Note
Access to this page requires authorization. You can try signing in or changing directories.
Access to this page requires authorization. You can try changing directories.
Parses a XML string and infers its schema in DDL format.
Syntax
from pyspark.sql import functions as sf
sf.schema_of_xml(xml, options=None)
Parameters
| Parameter | Type | Description |
|---|---|---|
xml |
pyspark.sql.Column or str |
A XML string or a foldable string column containing a XML string. |
options |
dict, optional | Options to control parsing.
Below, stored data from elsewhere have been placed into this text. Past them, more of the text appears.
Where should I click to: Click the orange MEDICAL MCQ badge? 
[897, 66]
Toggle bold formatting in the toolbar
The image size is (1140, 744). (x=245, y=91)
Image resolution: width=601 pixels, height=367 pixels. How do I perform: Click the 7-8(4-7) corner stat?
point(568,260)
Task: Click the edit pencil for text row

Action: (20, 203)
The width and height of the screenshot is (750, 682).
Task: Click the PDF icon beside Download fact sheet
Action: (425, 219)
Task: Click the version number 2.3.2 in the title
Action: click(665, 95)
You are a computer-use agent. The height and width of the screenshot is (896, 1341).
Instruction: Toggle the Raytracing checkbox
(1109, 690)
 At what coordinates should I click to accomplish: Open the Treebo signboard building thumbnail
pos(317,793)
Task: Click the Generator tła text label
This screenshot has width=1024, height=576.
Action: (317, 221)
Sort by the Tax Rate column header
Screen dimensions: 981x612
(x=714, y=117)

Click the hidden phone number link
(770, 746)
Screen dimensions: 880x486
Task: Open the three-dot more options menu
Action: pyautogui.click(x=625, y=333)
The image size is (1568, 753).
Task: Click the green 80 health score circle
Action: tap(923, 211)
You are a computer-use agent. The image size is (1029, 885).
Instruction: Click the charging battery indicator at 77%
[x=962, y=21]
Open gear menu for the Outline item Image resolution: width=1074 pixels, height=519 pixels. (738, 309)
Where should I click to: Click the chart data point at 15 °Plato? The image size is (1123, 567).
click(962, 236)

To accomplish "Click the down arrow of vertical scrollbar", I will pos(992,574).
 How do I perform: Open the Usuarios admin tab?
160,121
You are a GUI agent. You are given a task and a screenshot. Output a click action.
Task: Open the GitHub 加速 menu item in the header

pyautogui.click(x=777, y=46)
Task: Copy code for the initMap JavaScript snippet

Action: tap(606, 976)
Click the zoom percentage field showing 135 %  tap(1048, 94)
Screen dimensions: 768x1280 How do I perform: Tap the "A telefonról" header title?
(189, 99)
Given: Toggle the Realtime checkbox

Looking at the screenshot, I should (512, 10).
Accepts the same options as the XML datasource. |
Returns
pyspark.sql.Column: a string representation of a StructType parsed from given XML.
Examples
Example 1: Parsing a simple XML with a single element
from pyspark.sql import functions as sf
df = spark.range(1)
df.select(sf.schema_of_xml(sf.lit('<p><a>1</a></p>')).alias("xml")).collect()
[Row(xml='STRUCT<a: BIGINT>')]
Example 2: Parsing an XML with multiple elements in an array
from pyspark.sql import functions as sf
df.select(sf.schema_of_xml(sf.lit('<p><a>1</a><a>2</a></p>')).alias("xml")).collect()
[Row(xml='STRUCT<a: ARRAY<BIGINT>>')]
Example 3: Parsing XML with options to exclude attributes
from pyspark.sql import functions as sf
schema = sf.schema_of_xml('<p><a attr="2">1</a></p>', {'excludeAttribute':'true'})
df.select(schema.alias("xml")).collect()
[Row(xml='STRUCT<a: BIGINT>')]
Example 4: Parsing XML with complex structure
from pyspark.sql import functions as sf
df.select(
sf.schema_of_xml(
sf.lit('<root><person><name>Alice</name><age>30</age></person></root>')
).alias("xml")
).collect()
[Row(xml='STRUCT<person: STRUCT<age: BIGINT, name: STRING>>')]
Example 5: Parsing XML with nested arrays
from pyspark.sql import functions as sf
df.select(
sf.schema_of_xml(
sf.lit('<data><values><value>1</value><value>2</value></values></data>')
).alias("xml")
).collect()
[Row(xml='STRUCT<values: STRUCT<value: ARRAY<BIGINT>>>')]